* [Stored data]
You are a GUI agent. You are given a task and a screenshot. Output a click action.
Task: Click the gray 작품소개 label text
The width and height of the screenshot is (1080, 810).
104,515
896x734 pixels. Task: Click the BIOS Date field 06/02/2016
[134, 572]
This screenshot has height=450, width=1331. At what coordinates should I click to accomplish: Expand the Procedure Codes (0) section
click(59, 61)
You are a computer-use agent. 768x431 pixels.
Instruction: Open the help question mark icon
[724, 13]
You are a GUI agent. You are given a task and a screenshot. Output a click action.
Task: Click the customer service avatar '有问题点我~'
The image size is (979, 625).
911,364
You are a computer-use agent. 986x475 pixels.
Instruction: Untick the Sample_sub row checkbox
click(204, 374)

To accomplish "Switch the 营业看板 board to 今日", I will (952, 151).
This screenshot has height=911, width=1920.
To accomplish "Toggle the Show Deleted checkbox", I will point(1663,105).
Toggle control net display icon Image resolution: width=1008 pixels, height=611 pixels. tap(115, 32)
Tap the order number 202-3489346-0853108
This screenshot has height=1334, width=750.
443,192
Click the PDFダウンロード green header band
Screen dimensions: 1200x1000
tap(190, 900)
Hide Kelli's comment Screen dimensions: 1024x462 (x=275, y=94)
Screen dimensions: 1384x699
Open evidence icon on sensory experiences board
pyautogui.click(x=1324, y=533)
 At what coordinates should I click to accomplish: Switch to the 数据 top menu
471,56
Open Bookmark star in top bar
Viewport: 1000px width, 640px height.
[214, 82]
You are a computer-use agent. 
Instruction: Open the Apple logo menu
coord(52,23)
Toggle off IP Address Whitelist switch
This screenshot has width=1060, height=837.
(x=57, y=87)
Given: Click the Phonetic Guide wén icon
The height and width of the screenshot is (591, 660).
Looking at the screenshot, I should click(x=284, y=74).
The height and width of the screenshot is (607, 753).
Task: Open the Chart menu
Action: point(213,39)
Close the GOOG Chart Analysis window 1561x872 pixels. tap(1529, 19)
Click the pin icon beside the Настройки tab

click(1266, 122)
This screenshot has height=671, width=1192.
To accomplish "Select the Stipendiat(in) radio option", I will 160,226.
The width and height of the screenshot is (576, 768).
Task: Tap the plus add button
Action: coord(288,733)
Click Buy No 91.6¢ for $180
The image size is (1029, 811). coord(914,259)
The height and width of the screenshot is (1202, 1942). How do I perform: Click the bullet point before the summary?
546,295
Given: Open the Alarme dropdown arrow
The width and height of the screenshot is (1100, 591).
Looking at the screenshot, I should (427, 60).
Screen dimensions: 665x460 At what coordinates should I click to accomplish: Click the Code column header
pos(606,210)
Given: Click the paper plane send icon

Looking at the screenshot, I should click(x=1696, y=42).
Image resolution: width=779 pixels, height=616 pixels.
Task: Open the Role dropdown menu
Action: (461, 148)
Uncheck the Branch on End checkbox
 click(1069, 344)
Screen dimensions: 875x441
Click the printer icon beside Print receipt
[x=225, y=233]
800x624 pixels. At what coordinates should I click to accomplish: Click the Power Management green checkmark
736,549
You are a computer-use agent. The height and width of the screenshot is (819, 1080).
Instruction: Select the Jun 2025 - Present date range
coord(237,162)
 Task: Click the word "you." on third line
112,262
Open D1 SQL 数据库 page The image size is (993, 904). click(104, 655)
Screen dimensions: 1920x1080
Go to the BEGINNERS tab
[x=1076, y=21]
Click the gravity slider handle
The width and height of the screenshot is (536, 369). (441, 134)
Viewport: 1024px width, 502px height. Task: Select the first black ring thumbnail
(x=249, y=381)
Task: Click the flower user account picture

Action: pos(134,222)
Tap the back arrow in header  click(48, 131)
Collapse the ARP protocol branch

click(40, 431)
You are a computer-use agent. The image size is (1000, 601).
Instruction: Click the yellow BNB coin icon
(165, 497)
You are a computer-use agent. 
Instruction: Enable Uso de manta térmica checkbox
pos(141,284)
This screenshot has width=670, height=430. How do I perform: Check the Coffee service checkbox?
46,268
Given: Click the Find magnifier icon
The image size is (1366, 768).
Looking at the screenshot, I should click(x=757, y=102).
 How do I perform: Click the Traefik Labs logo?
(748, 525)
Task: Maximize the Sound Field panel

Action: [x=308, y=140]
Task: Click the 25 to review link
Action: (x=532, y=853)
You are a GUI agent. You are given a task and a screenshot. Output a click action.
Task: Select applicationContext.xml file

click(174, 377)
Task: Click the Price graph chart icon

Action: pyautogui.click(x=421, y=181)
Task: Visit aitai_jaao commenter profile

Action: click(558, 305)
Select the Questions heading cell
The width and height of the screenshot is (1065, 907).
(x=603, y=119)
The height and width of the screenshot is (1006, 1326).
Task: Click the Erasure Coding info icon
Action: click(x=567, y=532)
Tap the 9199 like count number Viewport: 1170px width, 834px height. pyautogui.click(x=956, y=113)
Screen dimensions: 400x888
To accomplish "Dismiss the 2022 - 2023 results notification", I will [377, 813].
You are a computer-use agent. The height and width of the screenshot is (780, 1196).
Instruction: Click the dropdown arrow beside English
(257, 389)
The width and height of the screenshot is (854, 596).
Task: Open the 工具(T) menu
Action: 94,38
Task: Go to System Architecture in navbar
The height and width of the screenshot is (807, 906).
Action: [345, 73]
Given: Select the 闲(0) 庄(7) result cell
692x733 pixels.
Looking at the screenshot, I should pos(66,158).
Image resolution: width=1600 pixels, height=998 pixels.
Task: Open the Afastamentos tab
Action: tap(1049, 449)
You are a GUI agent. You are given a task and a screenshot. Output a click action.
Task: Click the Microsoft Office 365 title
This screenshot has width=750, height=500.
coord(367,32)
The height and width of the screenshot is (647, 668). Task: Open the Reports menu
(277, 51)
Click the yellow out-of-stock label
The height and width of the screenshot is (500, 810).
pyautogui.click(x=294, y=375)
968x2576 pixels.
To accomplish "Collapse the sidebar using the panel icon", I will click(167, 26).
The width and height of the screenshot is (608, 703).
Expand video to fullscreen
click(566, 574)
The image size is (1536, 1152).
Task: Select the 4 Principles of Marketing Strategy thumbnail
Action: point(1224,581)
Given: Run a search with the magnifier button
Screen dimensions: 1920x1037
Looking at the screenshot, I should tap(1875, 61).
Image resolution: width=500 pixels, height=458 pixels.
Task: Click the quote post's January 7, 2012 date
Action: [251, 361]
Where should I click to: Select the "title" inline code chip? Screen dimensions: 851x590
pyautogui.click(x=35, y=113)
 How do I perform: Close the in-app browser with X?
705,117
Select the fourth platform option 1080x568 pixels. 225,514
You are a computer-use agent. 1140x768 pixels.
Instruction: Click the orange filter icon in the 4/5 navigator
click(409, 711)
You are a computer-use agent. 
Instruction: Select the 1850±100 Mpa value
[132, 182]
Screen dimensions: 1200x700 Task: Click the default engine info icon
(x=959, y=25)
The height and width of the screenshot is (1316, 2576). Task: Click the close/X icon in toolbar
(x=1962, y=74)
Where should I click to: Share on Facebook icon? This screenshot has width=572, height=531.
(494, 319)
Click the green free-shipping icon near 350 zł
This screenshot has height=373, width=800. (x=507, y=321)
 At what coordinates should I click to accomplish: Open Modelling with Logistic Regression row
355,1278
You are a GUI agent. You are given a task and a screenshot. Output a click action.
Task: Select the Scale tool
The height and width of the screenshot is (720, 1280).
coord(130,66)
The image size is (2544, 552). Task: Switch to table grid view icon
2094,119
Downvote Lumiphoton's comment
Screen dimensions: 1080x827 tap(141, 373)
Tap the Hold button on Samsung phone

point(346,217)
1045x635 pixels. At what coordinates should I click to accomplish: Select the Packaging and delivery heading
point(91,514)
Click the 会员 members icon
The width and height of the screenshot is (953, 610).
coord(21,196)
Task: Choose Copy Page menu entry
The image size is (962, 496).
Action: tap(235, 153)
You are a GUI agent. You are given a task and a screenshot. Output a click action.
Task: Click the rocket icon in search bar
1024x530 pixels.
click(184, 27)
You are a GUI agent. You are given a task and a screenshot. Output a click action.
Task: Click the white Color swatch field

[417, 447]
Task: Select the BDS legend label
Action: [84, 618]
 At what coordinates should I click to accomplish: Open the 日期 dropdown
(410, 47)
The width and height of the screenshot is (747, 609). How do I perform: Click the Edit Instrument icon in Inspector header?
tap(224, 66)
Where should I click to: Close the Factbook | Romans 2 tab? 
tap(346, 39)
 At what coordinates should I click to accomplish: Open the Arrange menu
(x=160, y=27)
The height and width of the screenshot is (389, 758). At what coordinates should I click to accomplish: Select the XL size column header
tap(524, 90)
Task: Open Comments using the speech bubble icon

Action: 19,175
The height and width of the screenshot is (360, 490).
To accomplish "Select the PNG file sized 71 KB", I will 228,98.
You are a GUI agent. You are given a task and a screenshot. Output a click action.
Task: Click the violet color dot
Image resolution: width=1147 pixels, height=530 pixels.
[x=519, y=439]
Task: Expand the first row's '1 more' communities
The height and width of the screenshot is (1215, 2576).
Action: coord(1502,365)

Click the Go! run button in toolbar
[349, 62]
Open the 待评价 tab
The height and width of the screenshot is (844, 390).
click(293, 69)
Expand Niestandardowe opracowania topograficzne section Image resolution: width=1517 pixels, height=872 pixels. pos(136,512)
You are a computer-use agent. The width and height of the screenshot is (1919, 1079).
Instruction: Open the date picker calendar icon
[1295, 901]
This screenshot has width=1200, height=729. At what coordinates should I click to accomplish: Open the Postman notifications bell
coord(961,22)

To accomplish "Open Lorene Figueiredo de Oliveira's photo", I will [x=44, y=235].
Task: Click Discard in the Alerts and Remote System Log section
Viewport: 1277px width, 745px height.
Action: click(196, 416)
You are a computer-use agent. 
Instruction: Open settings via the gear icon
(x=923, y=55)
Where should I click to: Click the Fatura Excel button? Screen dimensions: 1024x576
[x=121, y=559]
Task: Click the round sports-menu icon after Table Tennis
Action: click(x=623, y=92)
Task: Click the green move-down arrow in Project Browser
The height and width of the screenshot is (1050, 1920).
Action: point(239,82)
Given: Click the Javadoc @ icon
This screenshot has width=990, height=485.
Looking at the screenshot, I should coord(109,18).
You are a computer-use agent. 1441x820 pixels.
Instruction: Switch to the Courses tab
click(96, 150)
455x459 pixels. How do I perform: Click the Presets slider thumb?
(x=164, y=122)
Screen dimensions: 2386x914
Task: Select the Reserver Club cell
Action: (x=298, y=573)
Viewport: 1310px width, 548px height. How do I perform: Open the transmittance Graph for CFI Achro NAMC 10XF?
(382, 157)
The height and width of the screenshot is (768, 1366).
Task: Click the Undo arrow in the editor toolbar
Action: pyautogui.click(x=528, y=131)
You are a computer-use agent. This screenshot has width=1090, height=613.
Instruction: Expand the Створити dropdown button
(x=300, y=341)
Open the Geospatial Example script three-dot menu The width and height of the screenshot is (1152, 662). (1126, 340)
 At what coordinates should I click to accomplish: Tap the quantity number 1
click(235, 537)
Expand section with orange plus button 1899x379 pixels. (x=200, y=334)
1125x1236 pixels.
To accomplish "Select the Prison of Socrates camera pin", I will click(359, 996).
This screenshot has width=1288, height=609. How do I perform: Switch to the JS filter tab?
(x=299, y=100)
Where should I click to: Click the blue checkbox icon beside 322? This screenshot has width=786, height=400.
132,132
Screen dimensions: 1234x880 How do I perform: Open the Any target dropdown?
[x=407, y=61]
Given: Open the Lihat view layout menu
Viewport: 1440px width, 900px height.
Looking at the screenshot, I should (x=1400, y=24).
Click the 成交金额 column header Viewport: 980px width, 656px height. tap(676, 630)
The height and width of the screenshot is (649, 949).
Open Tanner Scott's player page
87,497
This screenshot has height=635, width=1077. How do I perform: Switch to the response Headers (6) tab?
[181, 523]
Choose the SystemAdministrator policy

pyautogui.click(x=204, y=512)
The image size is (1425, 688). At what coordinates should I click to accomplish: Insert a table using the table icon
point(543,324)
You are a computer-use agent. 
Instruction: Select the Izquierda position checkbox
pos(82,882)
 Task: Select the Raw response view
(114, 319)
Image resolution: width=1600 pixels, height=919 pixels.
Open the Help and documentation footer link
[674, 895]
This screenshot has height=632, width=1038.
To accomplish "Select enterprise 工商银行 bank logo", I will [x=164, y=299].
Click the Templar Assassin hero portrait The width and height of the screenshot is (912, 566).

* [Prompt] When a line of the records has the word "search", pick it out and copy it.

* [Reply]
Given: Run a search with the magnifier button
Task: Click the rocket icon in search bar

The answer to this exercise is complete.